▸ **What you will do**:
1 – In the passage on glaciers in the Western Himalaya, which publication will carry the work by Archer and colleagues?
2 – Pick up the passage on glaciers in the Western Himalaya, Karakoram, and Hindu Kush and continue it from its last sentence.

START Supplied passage

Meteorological data compiled over the past century show that winter temperatures have been rising in parts of the Western Himalaya, Karakoram, and Hindu Kush mountain ranges (map of Pakistan). But the region's winter snowfall, which feeds the glaciers, has been increasing. And average summer temperatures, which melt snow and glaciers, have been dropping. "One of the surprising results we found was a downward trend in summer temperatures," [Hey! Where's that global warming?]said David Archer, study co-author and a hydrologist at Newcastle University in the United Kingdom. "That seems to be at odds with what people would expect, given the news about glaciers melting in the Eastern Himalaya."
The combination of reduced summer melt and more winter snowfall could account for glacial growth, according to work to be published by Archer and colleagues in an upcoming issue of the American Meteorological Society's Journal of Climate. The new study compiled thousands of pages of climatic data that were collected at weather stations during the past century.

END Supplied passage
START Records provided

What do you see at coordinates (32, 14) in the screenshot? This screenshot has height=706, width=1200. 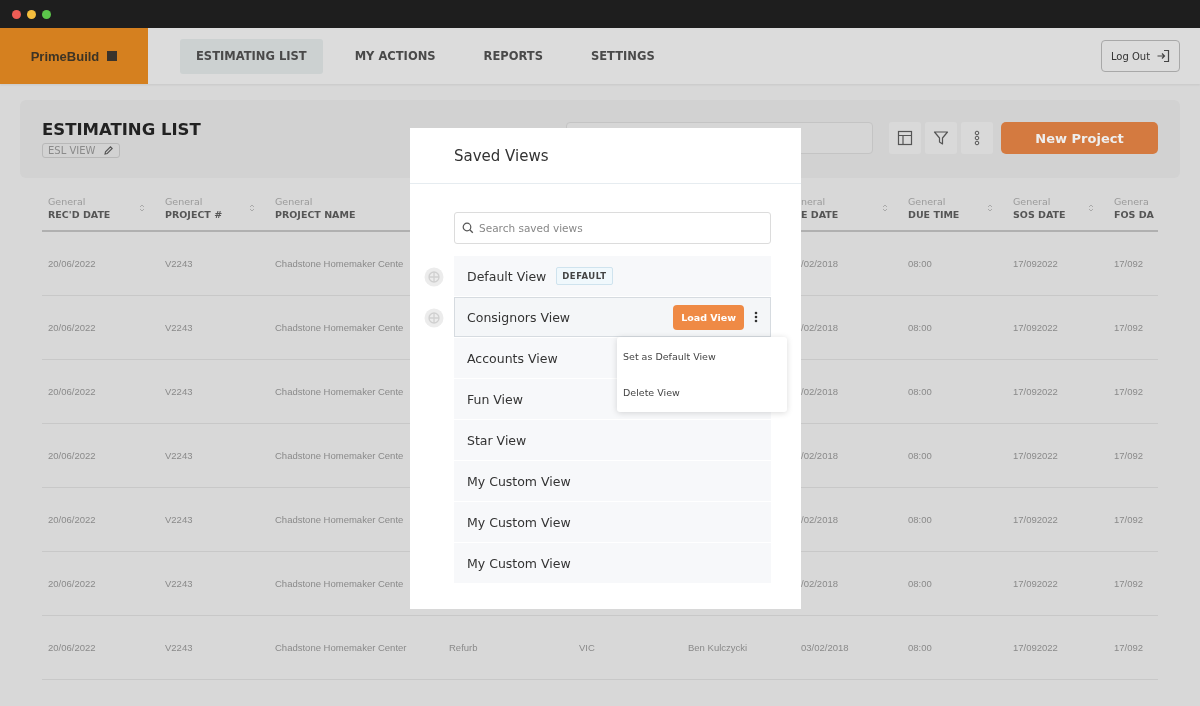 I see `minimize-window-dot` at bounding box center [32, 14].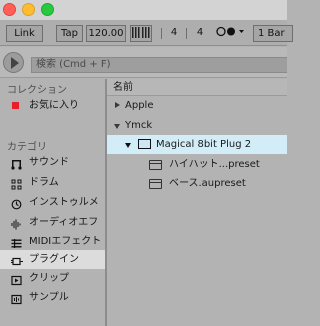 The image size is (320, 326). I want to click on search-row: 検索 (Cmd + F), so click(144, 62).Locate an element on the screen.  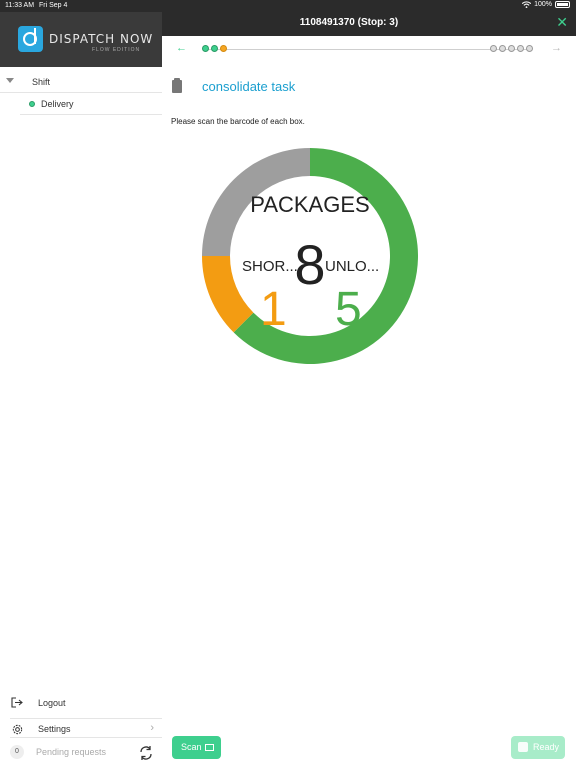
progress-track is located at coordinates (369, 50).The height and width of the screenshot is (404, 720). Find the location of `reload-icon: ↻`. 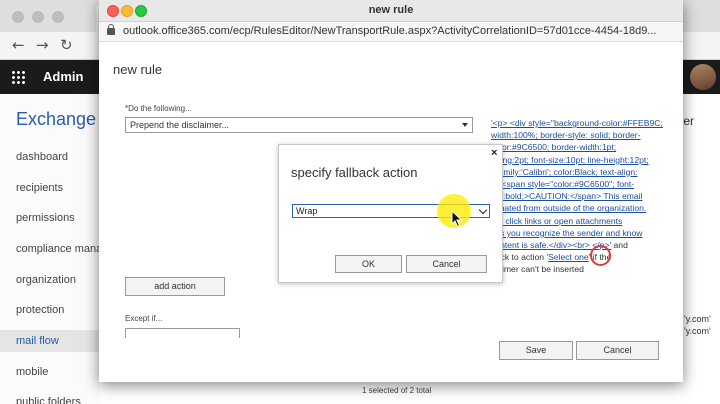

END Records provided

▸ **Numbered answers**:
1 – An upcoming issue of the American Meteorological Society's Journal of Climate.

2 –
The records even include 19th-century documents taken from British archives that predate the creation of modern Pakistan in 1947.....
The data also reveal another climatic oddity-a change in the basin's diurnal temperature range, or the span between daytime high and nighttime low temperatures for a given day. "There's a large increase in the diurnal temperature range observed in all seasons and in all the annual data sets," Archer said. "In most parts of the world there's been a decrease in diurnal temperature change, and this is what's being predicted by global climate-change models." ....
All together, the area's regional variations are at odds with most glaciated regions worldwide, including the Eastern Himalaya, where glaciers have been shrinking significantly....
It may take many years to understand climate change's lasting effects on Pakistan's glaciers. But Archer hopes for much more immediate payoff from the recently published climate data. "We're not entirely sure what long-term climate change trends will do," he said. "But in the meantime, [water forecasting] is a really important, immediate, practical issue."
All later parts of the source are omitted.